** EXERCISE GOAL **
Locate every line in the records below that contains the word "radio", and copy each one.

(Stored data)
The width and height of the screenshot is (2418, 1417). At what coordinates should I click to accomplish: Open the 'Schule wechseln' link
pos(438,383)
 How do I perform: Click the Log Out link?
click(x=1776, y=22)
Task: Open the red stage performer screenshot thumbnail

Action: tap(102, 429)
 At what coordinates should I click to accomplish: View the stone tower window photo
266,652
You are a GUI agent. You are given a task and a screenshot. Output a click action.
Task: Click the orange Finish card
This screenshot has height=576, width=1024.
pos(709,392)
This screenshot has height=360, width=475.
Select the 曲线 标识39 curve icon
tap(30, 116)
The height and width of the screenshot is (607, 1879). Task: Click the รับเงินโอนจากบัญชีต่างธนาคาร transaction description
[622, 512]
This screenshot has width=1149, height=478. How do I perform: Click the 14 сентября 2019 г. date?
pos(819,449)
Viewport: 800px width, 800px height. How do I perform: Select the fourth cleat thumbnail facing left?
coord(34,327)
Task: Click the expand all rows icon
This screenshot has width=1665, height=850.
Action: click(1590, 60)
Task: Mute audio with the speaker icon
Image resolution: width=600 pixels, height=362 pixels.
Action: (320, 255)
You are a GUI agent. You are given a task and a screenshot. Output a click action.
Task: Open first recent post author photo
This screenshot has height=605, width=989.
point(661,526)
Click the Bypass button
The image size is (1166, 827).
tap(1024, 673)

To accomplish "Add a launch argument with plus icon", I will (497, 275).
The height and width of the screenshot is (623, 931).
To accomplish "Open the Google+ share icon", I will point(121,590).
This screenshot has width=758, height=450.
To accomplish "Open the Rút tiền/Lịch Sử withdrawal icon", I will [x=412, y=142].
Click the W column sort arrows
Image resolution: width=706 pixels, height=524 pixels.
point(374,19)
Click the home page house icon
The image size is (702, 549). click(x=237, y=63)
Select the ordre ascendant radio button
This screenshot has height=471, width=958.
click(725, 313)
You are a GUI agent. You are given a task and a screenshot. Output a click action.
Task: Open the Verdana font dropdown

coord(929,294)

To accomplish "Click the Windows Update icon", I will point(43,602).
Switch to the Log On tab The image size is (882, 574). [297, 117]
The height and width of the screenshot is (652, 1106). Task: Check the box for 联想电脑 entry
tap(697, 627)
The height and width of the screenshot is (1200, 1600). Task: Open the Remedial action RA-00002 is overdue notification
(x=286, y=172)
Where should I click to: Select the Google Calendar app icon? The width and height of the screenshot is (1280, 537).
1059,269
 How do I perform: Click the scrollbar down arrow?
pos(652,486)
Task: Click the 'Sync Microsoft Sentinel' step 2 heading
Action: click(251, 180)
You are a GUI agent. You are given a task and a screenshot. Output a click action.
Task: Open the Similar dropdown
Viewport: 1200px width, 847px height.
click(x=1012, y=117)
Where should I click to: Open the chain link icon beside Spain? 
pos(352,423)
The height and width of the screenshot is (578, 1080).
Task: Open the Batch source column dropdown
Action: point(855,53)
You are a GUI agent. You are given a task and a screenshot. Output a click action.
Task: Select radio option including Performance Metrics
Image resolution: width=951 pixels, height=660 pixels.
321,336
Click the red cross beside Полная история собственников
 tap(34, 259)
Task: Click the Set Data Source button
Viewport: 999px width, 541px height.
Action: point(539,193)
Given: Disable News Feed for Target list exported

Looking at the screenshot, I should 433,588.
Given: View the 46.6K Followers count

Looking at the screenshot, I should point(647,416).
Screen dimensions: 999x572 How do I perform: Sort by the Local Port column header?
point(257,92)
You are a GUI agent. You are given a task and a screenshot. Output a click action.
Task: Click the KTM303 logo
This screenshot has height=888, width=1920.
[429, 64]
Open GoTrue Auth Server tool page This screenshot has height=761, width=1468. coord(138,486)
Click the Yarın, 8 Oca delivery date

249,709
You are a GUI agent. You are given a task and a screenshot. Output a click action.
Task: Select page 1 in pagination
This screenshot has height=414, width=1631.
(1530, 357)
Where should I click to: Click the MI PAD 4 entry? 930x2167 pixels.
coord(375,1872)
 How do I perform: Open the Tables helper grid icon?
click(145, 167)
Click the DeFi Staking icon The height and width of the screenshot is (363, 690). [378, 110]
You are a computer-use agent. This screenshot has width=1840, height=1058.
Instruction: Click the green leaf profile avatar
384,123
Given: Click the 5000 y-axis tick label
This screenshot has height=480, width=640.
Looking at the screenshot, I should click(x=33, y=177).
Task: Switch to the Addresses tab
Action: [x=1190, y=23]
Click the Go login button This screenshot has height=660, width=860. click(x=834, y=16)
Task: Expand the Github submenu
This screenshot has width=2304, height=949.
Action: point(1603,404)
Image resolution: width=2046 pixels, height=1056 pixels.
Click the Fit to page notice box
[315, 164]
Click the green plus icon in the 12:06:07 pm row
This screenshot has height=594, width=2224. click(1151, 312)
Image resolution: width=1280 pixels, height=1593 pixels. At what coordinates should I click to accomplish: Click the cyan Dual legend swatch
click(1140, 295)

** ANSWER FOR THIS EXERCISE **
Select the ordre ascendant radio button
Task: Select radio option including Performance Metrics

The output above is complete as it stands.